Te alabo porque sostienes a los que ya no resisten.
Te alabo porque tu Reino dura por siempre.
Te alabo porque das felicidad a quien tiene su apoyo y esperanza en Ti.
Queremos aceptar el desafío de tu Palabra y darte todo, hasta lo
que necesitamos para hoy y para el día de mañana: tú mismo eres desde ahora la
Vida para nosotros.
CONTEMPLATIO:
En las sociedades del bienestar se nos
está olvidando lo que es la «compasión». No sabemos lo que es «padecer
con» el que sufre. Cada uno se preocupa de sus cosas. Cuando uno se ha
instalado en su cómodo mundo de bienestar, es difícil «sentir» el
sufrimiento de los otros. Cada vez se entienden menos los problemas de los
demás.
Damos «lo
que nos sobra», lo que ya no necesitamos para seguir disfrutando de
nuestro bienestar.
Necesitamos alimentar
dentro de nosotros la ilusión de que somos humanos y tenemos corazón. La viuda ha donado al templo su persona entera. Se ha
entregado plenamente y dejado a Dios el cuidado de su subsistencia.
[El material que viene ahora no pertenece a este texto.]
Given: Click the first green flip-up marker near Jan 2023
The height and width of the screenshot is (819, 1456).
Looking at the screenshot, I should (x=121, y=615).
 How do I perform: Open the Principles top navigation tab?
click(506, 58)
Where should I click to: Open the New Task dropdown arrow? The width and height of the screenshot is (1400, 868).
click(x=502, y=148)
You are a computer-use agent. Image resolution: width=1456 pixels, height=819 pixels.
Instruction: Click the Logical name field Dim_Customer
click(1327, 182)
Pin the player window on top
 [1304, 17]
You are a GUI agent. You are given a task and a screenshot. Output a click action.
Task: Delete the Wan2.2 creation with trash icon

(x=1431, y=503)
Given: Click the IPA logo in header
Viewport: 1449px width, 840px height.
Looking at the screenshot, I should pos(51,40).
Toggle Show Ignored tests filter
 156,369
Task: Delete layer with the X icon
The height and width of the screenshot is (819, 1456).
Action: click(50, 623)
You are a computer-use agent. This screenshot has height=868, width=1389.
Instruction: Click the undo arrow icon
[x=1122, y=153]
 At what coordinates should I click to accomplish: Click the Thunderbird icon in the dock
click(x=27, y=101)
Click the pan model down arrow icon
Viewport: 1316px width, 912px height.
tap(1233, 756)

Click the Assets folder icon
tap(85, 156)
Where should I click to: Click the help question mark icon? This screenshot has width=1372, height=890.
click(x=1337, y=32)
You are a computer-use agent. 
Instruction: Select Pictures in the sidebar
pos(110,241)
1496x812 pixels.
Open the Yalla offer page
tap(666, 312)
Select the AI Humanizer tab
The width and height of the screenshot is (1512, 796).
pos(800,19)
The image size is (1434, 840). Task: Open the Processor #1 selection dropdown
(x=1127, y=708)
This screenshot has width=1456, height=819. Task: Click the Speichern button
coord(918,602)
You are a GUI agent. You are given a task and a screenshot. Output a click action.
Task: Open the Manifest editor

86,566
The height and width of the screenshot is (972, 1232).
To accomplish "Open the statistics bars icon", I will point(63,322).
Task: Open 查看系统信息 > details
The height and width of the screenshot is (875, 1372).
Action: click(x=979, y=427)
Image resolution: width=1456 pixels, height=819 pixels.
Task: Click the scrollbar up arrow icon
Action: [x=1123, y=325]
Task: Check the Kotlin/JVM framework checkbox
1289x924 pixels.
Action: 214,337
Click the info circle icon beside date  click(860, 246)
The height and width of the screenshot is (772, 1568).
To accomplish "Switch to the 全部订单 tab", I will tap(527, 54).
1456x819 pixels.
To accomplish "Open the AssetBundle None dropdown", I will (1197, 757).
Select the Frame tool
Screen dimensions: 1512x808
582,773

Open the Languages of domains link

Estas cosas
le fascinan a Jesús… Ella sí había entendido cuál es el principal de los
mandamientos… El caso de la viuda muestra magníficamente lo que a Jesús le
agrada ver en el corazón del hombre.
■… Ningún gesto de bondad
queda privado de sentido ante Dios, ninguna misericordia queda sin fruto… Valore cada uno con diligencia la entidad de sus propios
recursos, y que los que más han recibido den más (S.León Magno).